Hardware Crowdfunding Platform, Dragon Innovation, Offers $100K Seed To Projects That Raise $1M

Makers looking to squeeze a little cash from the crowd to get a project off the ground have more choice than ever before about which crowdfunding platform to position their project on. From big names like Kickstarter and Indiegogo, to a the go-it-alone route (Selfstarter) or a raft of smaller platforms with various targeted/niche approaches.

And with crowdfunding becoming increasingly, well, crowded, these platforms are having to work harder to poach promising projects off each other.

Case in point: relative newcomer to the crowdfunding platform space, Dragon Innovation, which is focused on hardware and has put in years as a manufacturing consultancy but only months as a crowdfunder platform, nabbed Internet of Things hardware catalyst project, the Wunderbar, out of the clutches of Kickstarter earlier this month.

“After first being accepted to launch on Kickstarter and planning it, we were approached by the expert team at Dragon Innovations in Boston… to launch on their crowdfunding platform,” said Wunderbar’s Jackson Bond, explaining why the switcheroo.

“They conducted a due diligence on the product and really wanted to help us launch it, with PR, marketing, and manufacturing expertise, also because their audience is Internet of Things ready.”

Dragon Innovation isn’t only doing business development via last minute pitches to promising makers. Today it’s stepped up its wooing efforts with an offer of $100,000 in seed funding to all projects that launch on its platform starting from this month and go on to pass $1 million in crowdfunding raised.

So that’s a guarantee of a little follow-on funding if your project can nab a decent chunk of crowdbacking on Dragon’s platform via this January ongoing offer.

It’s worth noting that, to-date, no projects on Dragon Innovation’s platform have passed the one million dollar mark — so clearly it’s hoping to raise its own profile by bagging some higher calibre projects here. Dragon only launched its crowdfunding platform last October, although it’s been offering various services to makers since 2009 (and name-checks MakerBot, LIFX, PerkinElmer, Scout, Romotive, Sifteo and Orbotix as being among its customers).
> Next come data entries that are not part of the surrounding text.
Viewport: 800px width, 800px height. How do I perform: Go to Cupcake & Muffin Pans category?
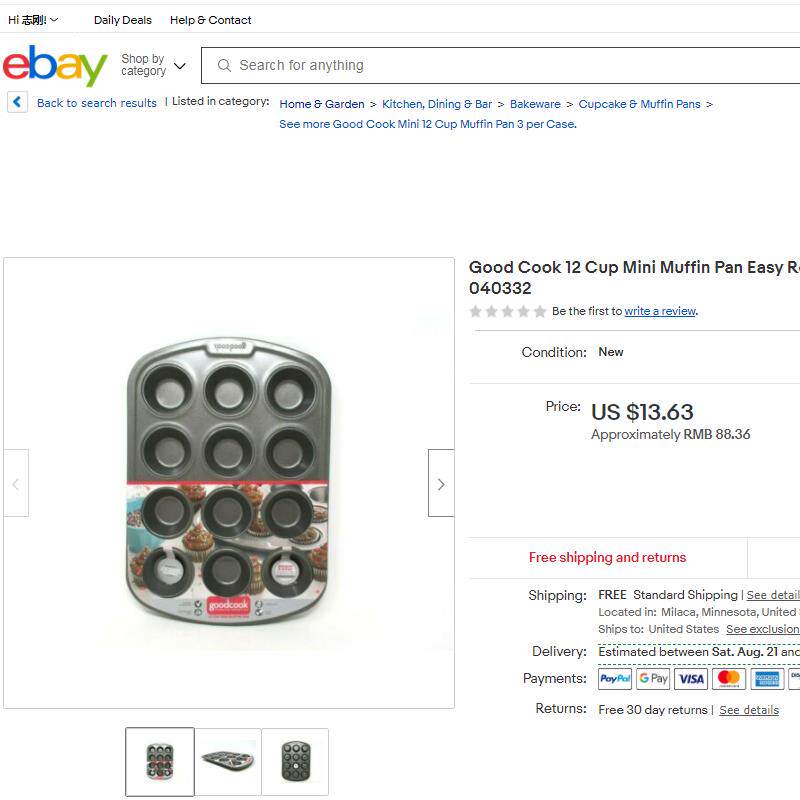[639, 104]
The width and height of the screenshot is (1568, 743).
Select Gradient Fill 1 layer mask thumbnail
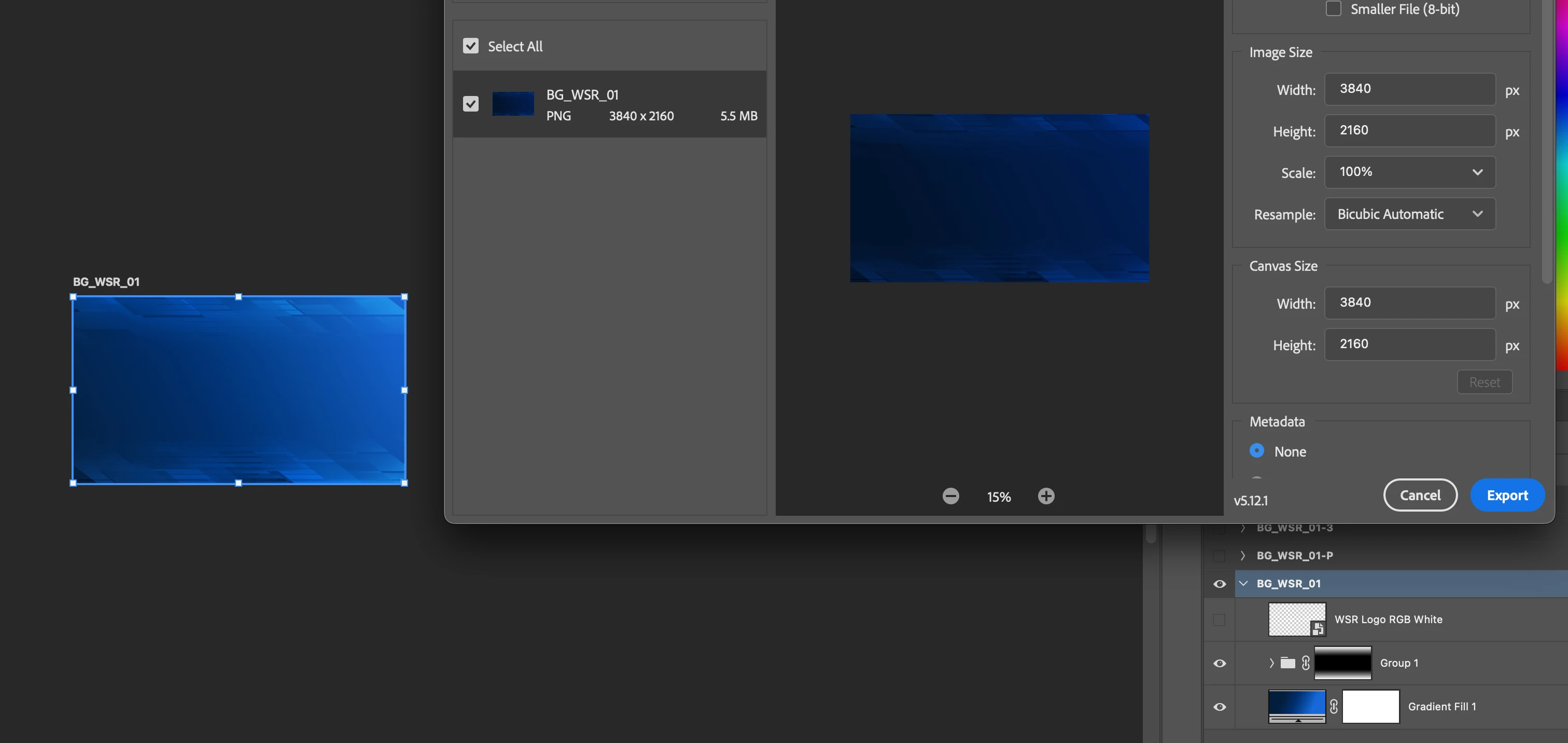[x=1370, y=707]
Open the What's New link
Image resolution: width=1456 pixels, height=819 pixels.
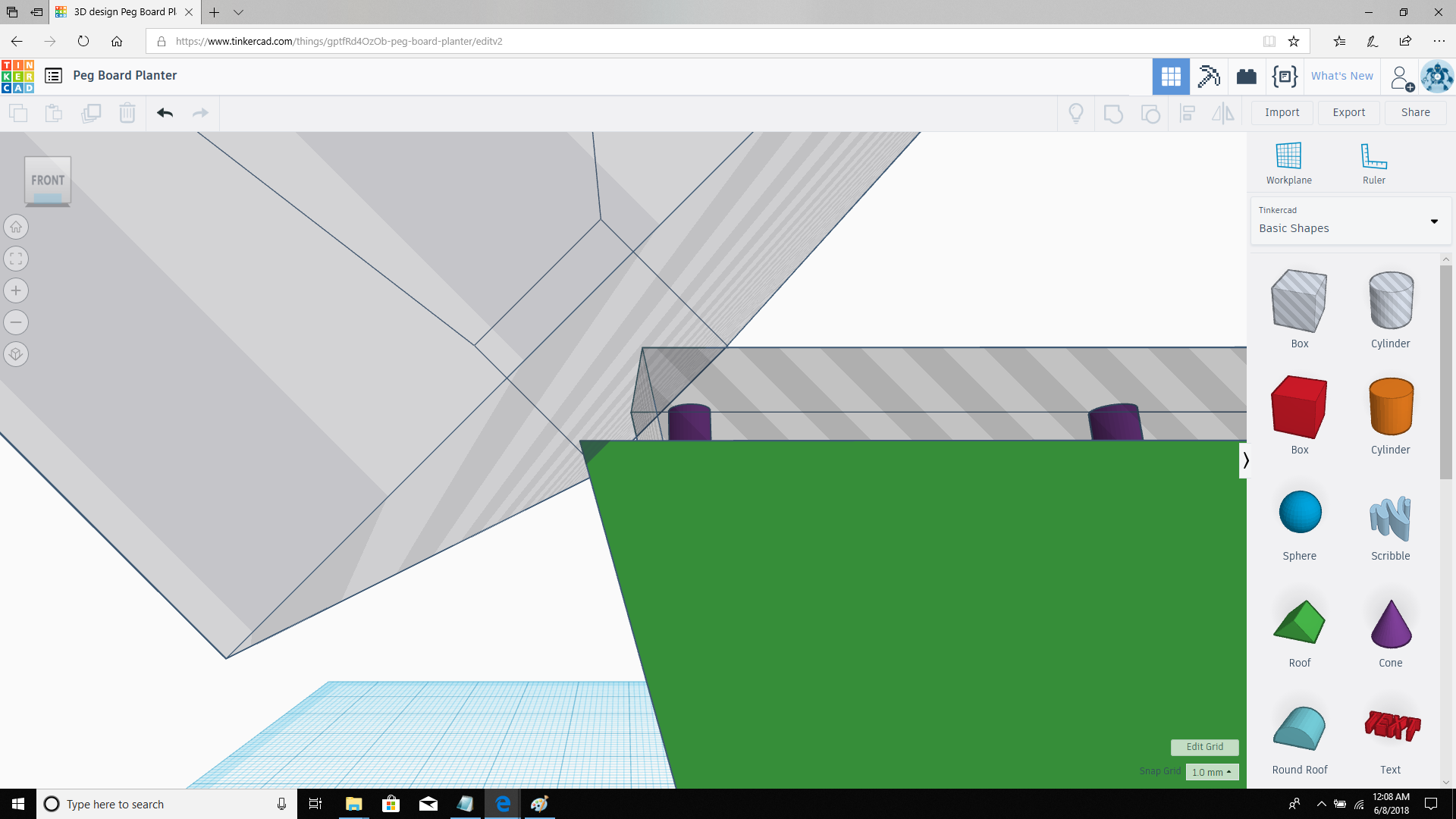1342,76
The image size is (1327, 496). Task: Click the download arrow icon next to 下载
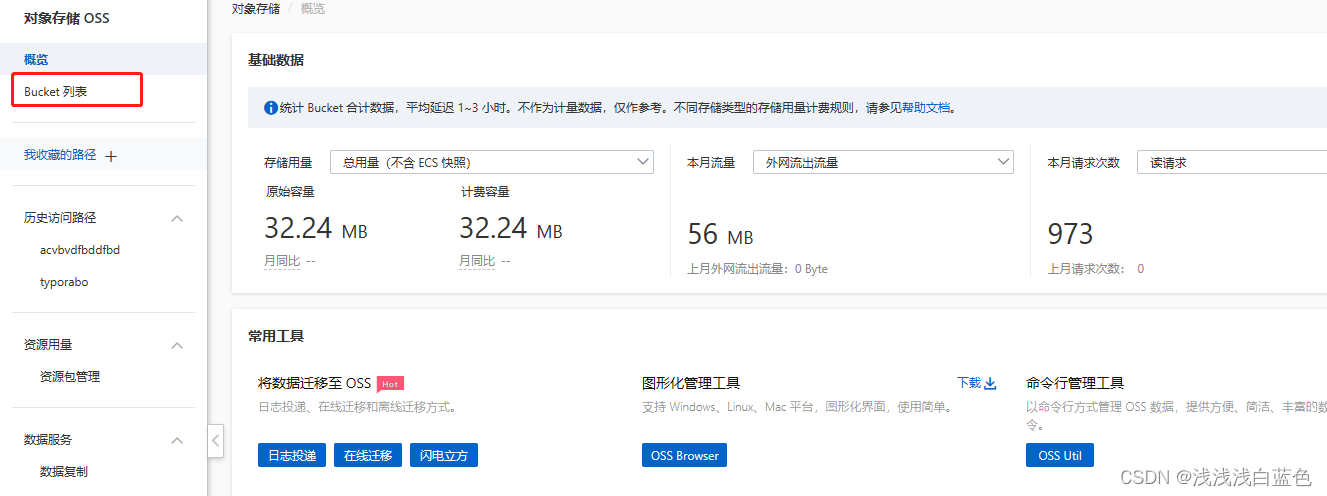(x=991, y=383)
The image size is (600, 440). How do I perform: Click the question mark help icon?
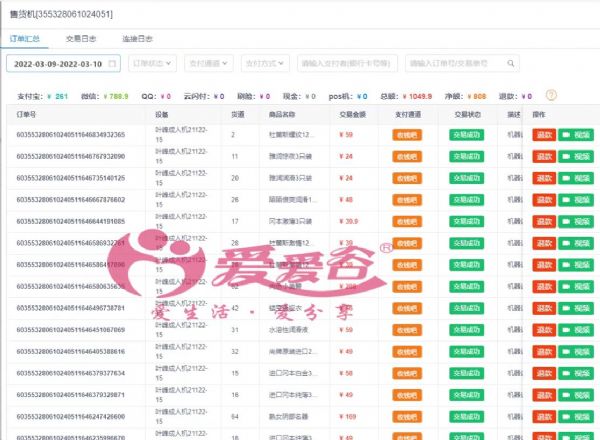(551, 96)
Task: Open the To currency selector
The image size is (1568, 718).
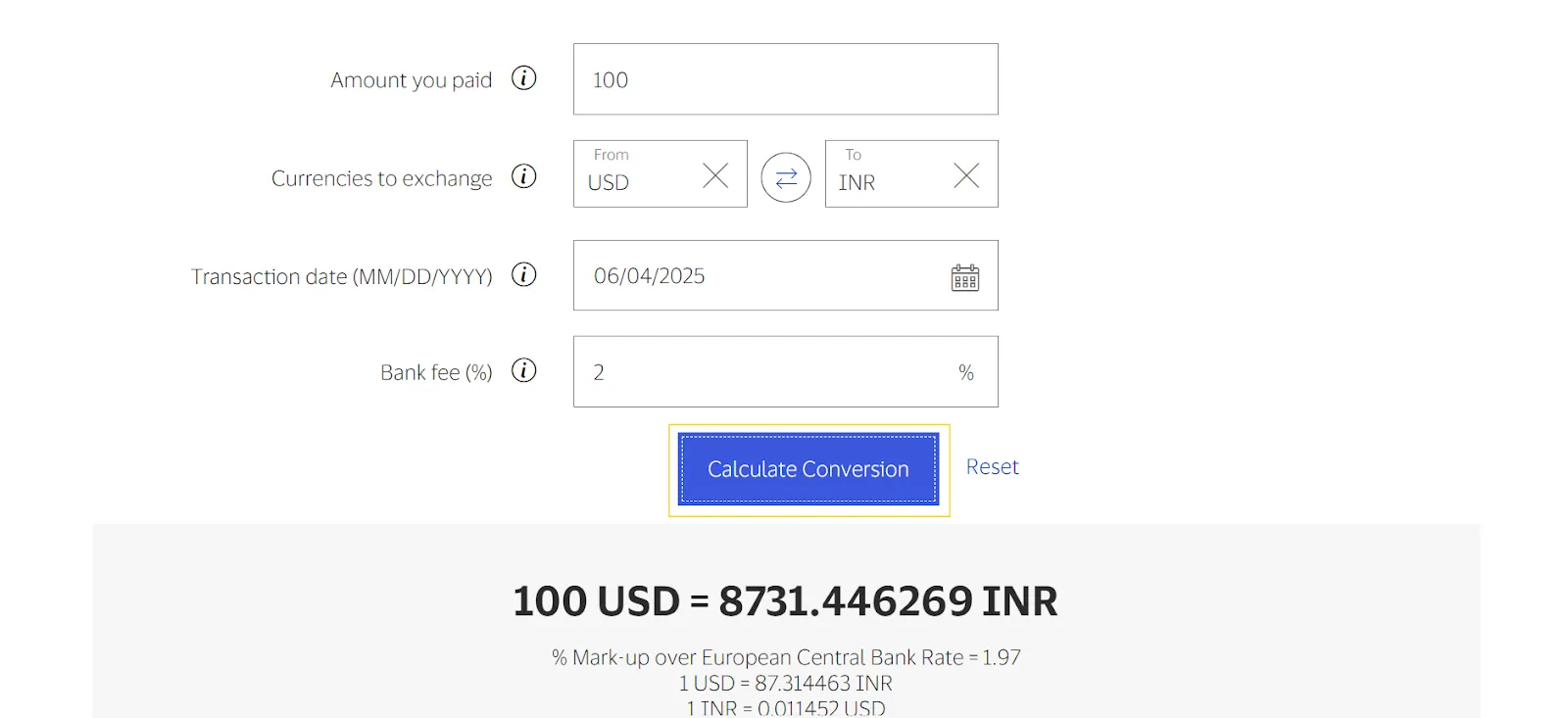Action: (x=887, y=183)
The most a project using Dragon Innovation’s platform has raised to-date is the $196,682 raised by Tessel: an Internet-controlled microcontroller programmable in JavaScript.

In addition to $100,000 in seed funding — which will come in the form of a convertible note (converting into equity upon predetermined thresholds) — the entrepreneurs behind qualifying projects will be offered anything from Dragon’s suite of services that might help them develop their business further, such as connections to manufacturers and to other potential investors, and consulting about scaling their operations, it said. 

“The primary motivation of this program is to help companies grow and thrive,” Dragon Innovation added — albeit, the business of developing its own crowdfunding platform, and using that platform as an on-ramp to its additive hardware consulting services, is clearly also part of that growth target here. 

“We envision Dragon Innovation as the official home for hardware, providing entrepreneurs everything they need to launch products and scale their companies,” said Scott N. Miller, CEO and co-founder, in a statement.

“By working closely with great entrepreneurs from the very beginning, Dragon can provide a full spectrum of resources and experience to help companies succeed. It makes natural sense for us to extend this commitment in the form of funding to help hardware entrepreneurs achieve success.”